Y, sin embargo, las autoridades insisten en celebrar toda esta sangre como indicio de que la estrategia gubernamental funciona. Nos dicen que las ejecuciones son buena señal; que muestran la debilidad de los criminales y la fortaleza del Estado. De acuerdo al procurador federal, el Gobierno está avanzando y los narcotraficantes retroceden. Por eso matan. A juicio de Eduardo Medina-Mora la estrategia gubernamental tiene una serie de éxitos importantes: se están desbaratando las bandas criminales, se han bloqueado las rutas de Sudamérica; se ha roto la tranquilidad de los delincuentes. Por eso su reacción ha sido tan violenta y por eso sus productos suben de precio. En otras palabras, las muertes que tapizan el país son buenos auspicios: adelantan que el Estado va ganando la batalla. El alegato del procurador es inquietante: la demostración más evidente de que el Estado es incapaz de imponer el orden en el territorio nacional, la exhibición de la violencia más salvaje es interpretada como augurio favorable. Orwellianamente se argumenta: el salvajismo es civilización.

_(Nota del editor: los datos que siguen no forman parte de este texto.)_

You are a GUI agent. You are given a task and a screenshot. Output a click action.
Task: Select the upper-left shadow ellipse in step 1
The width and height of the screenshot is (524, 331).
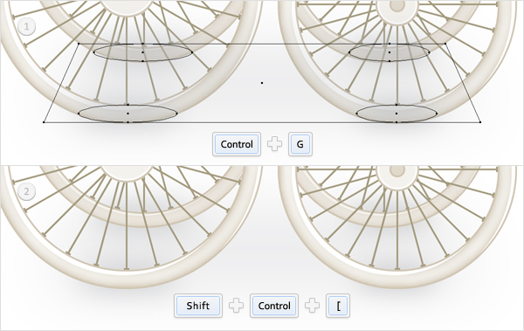pos(142,52)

Mientras más sangre se vierta en el país se sabrá que se le ha hecho más daño a los narcotraficantes. Mientras más sádicos y macabros sean los crímenes, más inseguridad exhibirán los criminales. En consecuencia, ¿sería preocupante la disminución de la violencia? En el fondo, el problema sigue siendo el mismo desde que se lanzó la estrategia calderonista contra el narcotráfico. No es claro qué busca, ni cómo se puede evaluar el efecto de la estrategia, ni cómo se sabrá si la “guerra” se va ganando o perdiendo. No es tan distante la guerra mexicana de la iraquí. Ambas intervenciones sirvieron a los presidentes para mostrar determinación y valor para encarar un enemigo temible. Pero más allá del gesto bélico no se ha mostrado en su conducción lucidez estratégica; no ha habido una conducción clara, ni eficaz. Más allá de la determinación que exhibió el presidente Calderón en los primeros días de su gestión, no es claro qué busca, ni cómo puede evaluarse el efecto de su política.

¿Podemos admitir como válido el anclaje optimista del procurador Medina-Mora? Vamos bien: hoy decapitaron un 25% más que la semana pasada. Sigamos adelante: los ejecutados se incrementaron un 30% frente a los ejecutados del mes anterior. Perseveraremos, aunque el país se tranquilice.